# This Is A Rhom, Correct?



## BlackPiranhas (Jul 11, 2010)

Bought it as a Rhombeus, is it really a rhom?





Also, he is swimminh a little liek this: \ sometimes, he will be in that position -------> \ Forward for a little then will swim straight

Is that normal?

edit:

Also you cant see it in the pic, but he has a pitch black strip on the end of his tail, its pretty thick too, thats what makes me think its a rhom

ALSO! hes 4 inches long, roughly


----------



## memento (Jun 3, 2009)

Looks like a rhom to me (taking in mind you say it has a caudal end band) and that angle is normal... lots of rhoms show that angle.


----------



## BlackPiranhas (Jul 11, 2010)

CombiChrist said:


> Looks like a rhom to me (taking in mind you say it has a caudal end band) and that angle is normal... lots of rhoms show that angle.


WEWT

thanks!!!

I was worried because one of his fins is redish. But im not concerned anymore. He has the caudal end band, 10000000% Its so easily visable by eye its ludacris.

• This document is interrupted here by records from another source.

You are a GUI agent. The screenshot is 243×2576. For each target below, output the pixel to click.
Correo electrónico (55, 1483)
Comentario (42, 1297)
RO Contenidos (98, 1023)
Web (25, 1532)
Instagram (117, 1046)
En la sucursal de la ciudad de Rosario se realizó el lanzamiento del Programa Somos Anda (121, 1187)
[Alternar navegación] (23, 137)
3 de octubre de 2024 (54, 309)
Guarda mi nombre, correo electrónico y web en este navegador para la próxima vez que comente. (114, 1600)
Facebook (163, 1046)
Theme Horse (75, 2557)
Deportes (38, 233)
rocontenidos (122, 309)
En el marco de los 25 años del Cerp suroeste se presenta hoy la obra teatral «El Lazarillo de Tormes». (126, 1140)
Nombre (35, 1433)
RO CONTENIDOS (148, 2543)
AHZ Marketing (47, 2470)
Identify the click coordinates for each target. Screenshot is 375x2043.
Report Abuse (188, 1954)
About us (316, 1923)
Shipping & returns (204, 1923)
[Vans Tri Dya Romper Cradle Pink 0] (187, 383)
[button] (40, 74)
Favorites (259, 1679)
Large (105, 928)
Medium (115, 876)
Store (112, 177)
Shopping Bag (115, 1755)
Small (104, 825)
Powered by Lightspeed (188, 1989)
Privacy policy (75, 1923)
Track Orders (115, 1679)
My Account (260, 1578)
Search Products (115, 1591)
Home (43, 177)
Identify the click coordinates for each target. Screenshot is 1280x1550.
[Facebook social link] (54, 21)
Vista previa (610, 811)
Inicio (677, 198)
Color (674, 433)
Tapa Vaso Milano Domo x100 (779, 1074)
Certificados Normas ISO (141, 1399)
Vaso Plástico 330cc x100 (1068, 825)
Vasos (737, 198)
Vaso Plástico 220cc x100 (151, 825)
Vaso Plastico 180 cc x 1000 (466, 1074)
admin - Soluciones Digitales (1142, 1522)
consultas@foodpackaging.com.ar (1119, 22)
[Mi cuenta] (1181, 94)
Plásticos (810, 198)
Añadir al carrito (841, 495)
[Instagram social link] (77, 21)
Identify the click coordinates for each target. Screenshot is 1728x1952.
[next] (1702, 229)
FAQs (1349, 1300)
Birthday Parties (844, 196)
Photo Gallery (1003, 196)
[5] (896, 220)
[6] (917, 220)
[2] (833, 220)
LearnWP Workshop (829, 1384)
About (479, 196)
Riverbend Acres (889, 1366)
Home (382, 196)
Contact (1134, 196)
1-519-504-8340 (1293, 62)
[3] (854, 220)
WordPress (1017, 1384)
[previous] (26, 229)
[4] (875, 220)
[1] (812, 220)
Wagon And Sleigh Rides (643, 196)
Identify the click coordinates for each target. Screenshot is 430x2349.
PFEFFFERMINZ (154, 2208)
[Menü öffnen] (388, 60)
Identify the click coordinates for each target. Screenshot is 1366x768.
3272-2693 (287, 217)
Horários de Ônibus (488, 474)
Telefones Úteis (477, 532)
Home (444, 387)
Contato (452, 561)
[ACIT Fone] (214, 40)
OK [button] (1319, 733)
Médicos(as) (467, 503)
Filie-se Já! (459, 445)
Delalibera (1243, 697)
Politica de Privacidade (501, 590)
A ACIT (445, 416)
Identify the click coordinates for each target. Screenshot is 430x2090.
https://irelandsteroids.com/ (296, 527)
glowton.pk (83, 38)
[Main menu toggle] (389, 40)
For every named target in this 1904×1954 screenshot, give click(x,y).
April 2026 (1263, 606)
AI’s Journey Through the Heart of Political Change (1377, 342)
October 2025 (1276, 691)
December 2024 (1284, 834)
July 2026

I am so happy its a rhom! OMFG I CAN JUST DIE FROM EXITMENT


----------



## BlackPiranhas (Jul 11, 2010)

Ill try to get better pics soon for better ID, but I am confident that it is indeed a rhom

Once he stops being so shy in a few days ill have much better pics

WOW hes already eating!!!!!!!

He just nipped the tail off one of the goldfish feeders! That must be a good sign


----------



## BRUNER247 (Jun 2, 2010)

Isn't red fin normal for rhom? Mine has, I'd say more burnt orange than red but its there. Could it be that your rhoms swimming angled because of no Sub?I think he's seeing himself in the reflection. I've noticed many fish with no sub do this. Might be flash or just the pic but to me he looked flushed/pale/stressed.was he in the tank very long before you took the pics? He get some color back he be nice looking rhom.more pics please. GL. I bet tank he came from had sand/gravel n he isn't used to seeing himself.


----------



## BlackPiranhas (Jul 11, 2010)

BRUNER247 said:


> Isn't red fin normal for rhom? Mine has, I'd say more burnt orange than red but its there. Could it be that your rhoms swimming angled because of no Sub?I think he's seeing himself in the reflection. I've noticed many fish with no sub do this. Might be flash or just the pic but to me he looked flushed/pale/stressed.was he in the tank very long before you took the pics? He get some color back he be nice looking rhom.more pics please. GL


Yeah. Yeah unfortunatly I couldnt afford the sub, I have to wait until later on today when I can grab the extra dollar or two that I need for a 5 pound bag. That should be good enough for now

Also, he just JUST put in the tank when I took the pics. But now he is getting a lot of color back, and even eating

I can see why hes stressed though. He got shipped here from a store pretty far away,. then 2 - 3 days later I pick him up and put him into a totally new enviroment. Id be stressed too 

Ill keep you guys updated with pics, ect.

Thanks!


----------



## CLUSTER ONE (Aug 2, 2006)

Its a rhom


----------



## BRUNER247 (Jun 2, 2010)

Lol man that's not even half of it! He gets collected n transported to camp/holding area, then shipped to airport, n off to America, n probably at very least one more tank before you get him. I never said no sub is bad,some of my tanks are bare.I do think most people use to much sub to be cleaned properly.I always heard no sub or at very most 1/2" deep. I know its way easier to clean if you follow this rule. I'm not bashing you but I always heard that you shouldn't take pictures for at least a couple days as this just adds stress n pics are never good anyhow as the fish is likely stressed n won't be their normal color.n also shouldn't feed a new fish for at least a day (some say 2)as this can add even more stress also n if he happened to be drugged, feeding could kill him. May I ask what size tank you have him in?what are you going to be feeding him,once or twice a day feedings, my rhoms same size be nice to compare growth rates as they grow. This is why I'm being nosey.


----------



## BlackPiranhas (Jul 11, 2010)

BRUNER247 said:


> Lol man that's not even half of it! He gets collected n transported to camp/holding area, then shipped to airport, n off to America, n probably at very least one more tank before you get him. I never said no sub is bad,some of my tanks are bare.I do think most people use to much sub to be cleaned properly.I always heard no sub or at very most 1/2" deep. I know its way easier to clean if you follow this rule. I'm not bashing you but I always heard that you shouldn't take pictures for at least a couple days as this just adds stress n pics are never good anyhow as the fish is likely stressed n won't be their normal color.n also shouldn't feed a new fish for at least a day (some say 2)as this can add even more stress also n if he happened to be drugged, feeding could kill him. May I ask what size tank you have him in?what are you going to be feeding him,once or twice a day feedings, my rhoms same size be nice to compare growth rates as they grow. This is why I'm being nosey.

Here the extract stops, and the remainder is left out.